RECORDS FOR THE EXERCISE:
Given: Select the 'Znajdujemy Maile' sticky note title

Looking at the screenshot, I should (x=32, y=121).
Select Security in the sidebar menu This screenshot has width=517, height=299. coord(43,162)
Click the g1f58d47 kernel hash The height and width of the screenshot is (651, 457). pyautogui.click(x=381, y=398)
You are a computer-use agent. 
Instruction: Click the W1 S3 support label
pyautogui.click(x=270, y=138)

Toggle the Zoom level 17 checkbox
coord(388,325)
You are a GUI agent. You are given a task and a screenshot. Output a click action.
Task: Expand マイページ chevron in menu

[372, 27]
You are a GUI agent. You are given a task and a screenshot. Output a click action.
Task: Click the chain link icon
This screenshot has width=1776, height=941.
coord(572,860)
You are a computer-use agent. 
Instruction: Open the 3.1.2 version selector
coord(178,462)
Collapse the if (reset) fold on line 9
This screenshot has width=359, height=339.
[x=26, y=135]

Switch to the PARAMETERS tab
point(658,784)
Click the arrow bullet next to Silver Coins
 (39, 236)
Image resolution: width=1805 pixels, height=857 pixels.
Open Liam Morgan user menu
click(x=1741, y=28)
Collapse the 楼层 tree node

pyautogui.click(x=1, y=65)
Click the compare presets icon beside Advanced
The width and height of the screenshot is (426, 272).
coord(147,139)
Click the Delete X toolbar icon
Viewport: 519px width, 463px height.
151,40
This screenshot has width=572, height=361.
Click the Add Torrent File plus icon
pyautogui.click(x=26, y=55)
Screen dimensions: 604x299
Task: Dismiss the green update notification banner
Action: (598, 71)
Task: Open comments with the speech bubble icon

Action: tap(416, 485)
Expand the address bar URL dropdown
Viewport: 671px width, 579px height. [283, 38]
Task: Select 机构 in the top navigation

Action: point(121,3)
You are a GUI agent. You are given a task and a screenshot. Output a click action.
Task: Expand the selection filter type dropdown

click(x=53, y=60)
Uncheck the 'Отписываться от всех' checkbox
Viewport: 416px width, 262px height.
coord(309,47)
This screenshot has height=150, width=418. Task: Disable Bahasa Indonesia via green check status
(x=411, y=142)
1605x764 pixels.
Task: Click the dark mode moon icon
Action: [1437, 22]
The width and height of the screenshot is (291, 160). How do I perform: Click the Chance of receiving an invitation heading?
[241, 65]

EXERCISE REQUIREMENTS:
Include in the answer nothing but an exact repetition of the lines from the one with "Instruction: Open the 3.1.2 version selector" through the end of the material.

EXERCISE SOLUTION:
Instruction: Open the 3.1.2 version selector
coord(178,462)
Collapse the if (reset) fold on line 9
This screenshot has width=359, height=339.
[x=26, y=135]

Switch to the PARAMETERS tab
point(658,784)
Click the arrow bullet next to Silver Coins
 (39, 236)
Image resolution: width=1805 pixels, height=857 pixels.
Open Liam Morgan user menu
click(x=1741, y=28)
Collapse the 楼层 tree node

pyautogui.click(x=1, y=65)
Click the compare presets icon beside Advanced
The width and height of the screenshot is (426, 272).
coord(147,139)
Click the Delete X toolbar icon
Viewport: 519px width, 463px height.
151,40
This screenshot has width=572, height=361.
Click the Add Torrent File plus icon
pyautogui.click(x=26, y=55)
Screen dimensions: 604x299
Task: Dismiss the green update notification banner
Action: (598, 71)
Task: Open comments with the speech bubble icon

Action: tap(416, 485)
Expand the address bar URL dropdown
Viewport: 671px width, 579px height. [283, 38]
Task: Select 机构 in the top navigation

Action: point(121,3)
You are a GUI agent. You are given a task and a screenshot. Output a click action.
Task: Expand the selection filter type dropdown

click(x=53, y=60)
Uncheck the 'Отписываться от всех' checkbox
Viewport: 416px width, 262px height.
coord(309,47)
This screenshot has height=150, width=418. Task: Disable Bahasa Indonesia via green check status
(x=411, y=142)
1605x764 pixels.
Task: Click the dark mode moon icon
Action: [1437, 22]
The width and height of the screenshot is (291, 160). How do I perform: Click the Chance of receiving an invitation heading?
[241, 65]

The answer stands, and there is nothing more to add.